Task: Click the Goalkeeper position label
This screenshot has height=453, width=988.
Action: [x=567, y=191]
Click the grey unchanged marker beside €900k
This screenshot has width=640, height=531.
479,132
:::::
## Work to complete
Restate the material word for word so that no line differs from the original.

## Exercise output
Task: Click the Goalkeeper position label
This screenshot has height=453, width=988.
Action: [x=567, y=191]
Click the grey unchanged marker beside €900k
This screenshot has width=640, height=531.
479,132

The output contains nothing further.